Permissives, les commandes ne le sont pas trop, du moins d’entrée de jeu. Ubi Montréal a choisi de mettre sur pied un panel de contrôles assez complexe, qui demande un réel temps d’adaptation avant d’être maîtrisé correctement. Les commandes nécessitent souvent d’appuyer sur deux, voire trois boutons à la fois, ce qui n’est pas évident à faire au début. Altaïr a notamment le choix entre deux façons de se comporter différentes : une aggressive et une plus en douceur, que ce soit au beau milieu d’une foule ou au moment de porter le coup fatal. Mais là encore, le système aurait sans doute gagné à être exploité plus en profondeur, ou bien à sanctionner un peu plus durement le joueur découvert, qui bien souvent se sauvera rapidement, du fait du grand nombre de « points d’extraction » dispersés sur la carte et d’une IA pas forcément très rugueuse.
Au delà de ces impairs, il faut bien avouer qu’une des grandes forces d’Assassin’s Creed et de proposer un des systèmes de déplacement les plus aboutis à ce jour. A mi-chemin entre varappe et free-running, le gameplay « plateforme » du jeu est une petite merveille d’ergonomie et procure un plaisir unique, soutenu en cela par toute la force graphique qu’on détaillait au début de l’article. Altaïr peut grimper n’importe où, sauter du haut des tours, prendre la pose sur un rebord de balcon, etc. Difficile de ne pas être conquis devant tant de fluidité.

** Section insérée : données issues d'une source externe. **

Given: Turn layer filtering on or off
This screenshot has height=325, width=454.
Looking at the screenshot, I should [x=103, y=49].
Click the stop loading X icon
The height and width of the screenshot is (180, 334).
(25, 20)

Une fluidité qu’on retrouve dans les combats, dont la parenté avec Prince of Persia se ressent immédiatement dans le feeling des commandes, basées sur une alternance d’attaques/contres plutôt bien fichue dont il est agréable d’apprendre les subtilités. Cependant, on trouvera là encore de quoi râler, avec un système de visée pas très pratique. Celui-ci sert surtout pour les couteaux de lancer et les assassinats, là où il faut viser la bonne cible. C’est en général dans ce type de situation que le dispositif montre ses limites : on a beau se placer avec minutie à proximité de la cible, il est difficile d’accomplir le geste décisif sans déchet, avec à la clé, souvent, un combat qu’on aurait aimé éviter, ne serait-ce que pour le style.
+
- Design, réalisation artistique de haute volée
- Belle BO signée Kyd, et doublages de qualité
- Le travail sur les animations
- Un terrain de jeu énorme
- Le système de déplacements, grisant
-
- Pas top niveau infiltration
- Beaucoup d’espace gâché (le royaume, pour quoi faire ?)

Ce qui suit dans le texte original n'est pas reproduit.